The National Institutes of Health (NIH) in the US has reported that interferon beta-1a in combination with remdesivir did not boost outcomes in an ACTT-3 clinical trial in hospitalised adult Covid-19 pneumonia patients.

A multiple sclerosis therapy, subcutaneous interferon beta-1a is produced and marketed by Merck KGaA, Darmstadt, Germany in the US while remdesivir is an antiviral manufactured by Gilead Sciences.

Sponsored and funded by NIH unit National Institute of Allergy and Infectious Diseases (NIAID), the trial recruited 969 subjects.

For enrolment, 63 sites were selected in the US, Mexico, Japan, South Korea and Singapore.

Subjects were randomised into a 1:1 ratio and given either interferon beta-1a plus remdesivir or placebo plus remdesivir.

The trial was carried out between 5 August and 21 December 2020.

Findings showed that interferon beta-1a in combination with remdesivir was not linked to clinical benefit versus remdesivir alone in hospitalised subjects with Covid-19.

Time to recovery was the primary outcome of the trial.

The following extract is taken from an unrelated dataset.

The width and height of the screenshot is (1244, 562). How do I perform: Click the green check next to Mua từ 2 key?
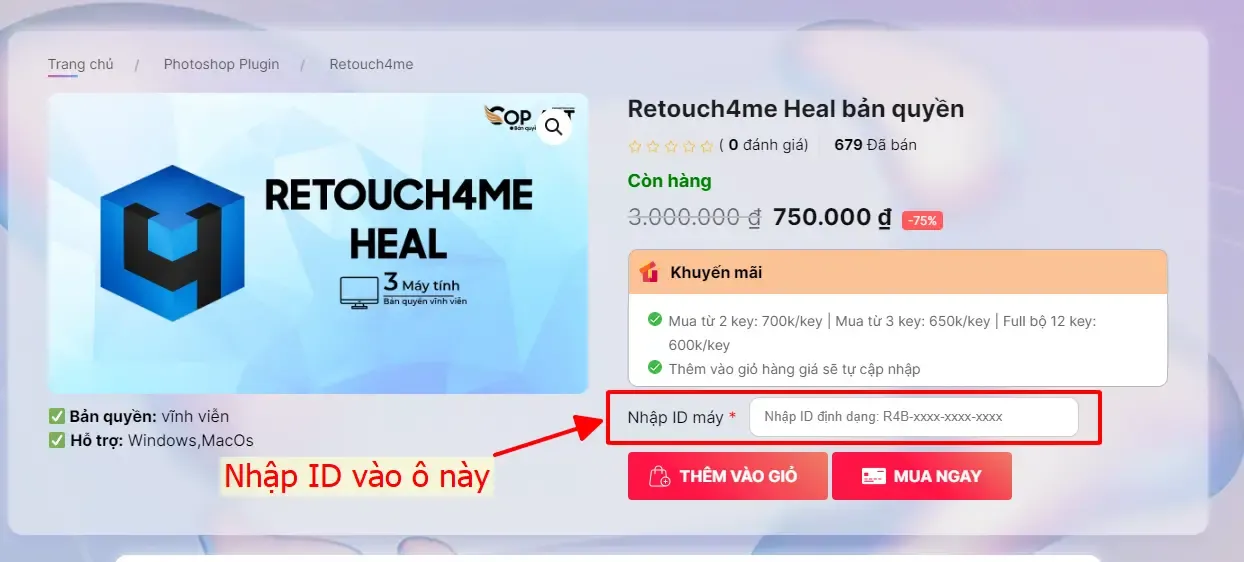[655, 320]
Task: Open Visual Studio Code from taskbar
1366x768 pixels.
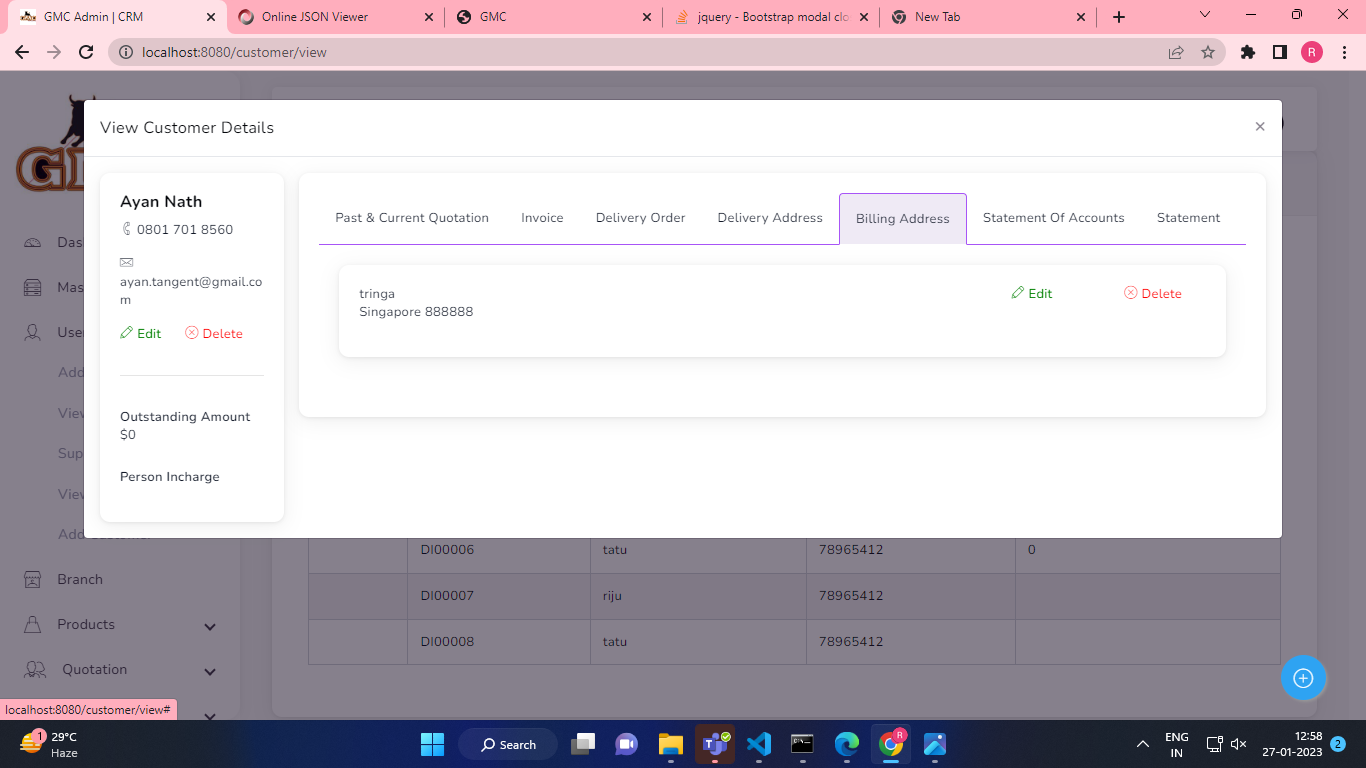Action: 759,744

Subjects treated with interferon beta-1a plus remdesivir, as well as those in the control arm had a median time to recovery of five days.

The chances of clinical improvement were also consistent across both trial arms at day 15.

The trial was amended on 4 September 2020 to suspend enrolment of severe Covid-19 patients who needed high-flow oxygen and exempt those who required non-invasive or invasive mechanical ventilation.

Modifications were made after the Data and Safety Monitoring Board (DSMB) of the trial found an increased frequency of severe adverse events in a subgroup of subjects needing high-flow oxygen on receiving interferon beta-1a.

The ACTT-3 trial investigators estimate that interferon could have amplified the inflammatory response, causing very severe respiratory disease in these subjects.

They added that the severe outcome could have arisen due to baseline imbalances between the interferon and control arms.

Remdesivir was used as an active control in the ACTT-3 trial as it demonstrated to be superior against placebo in reducing the time to recovery in hospitalised adult Covid-19 patients in the ACTT-1 trial.

This August, NIH commenced a trial to analyse a booster shot of an authorised or approved Covid-19 vaccine in autoimmune disease patients.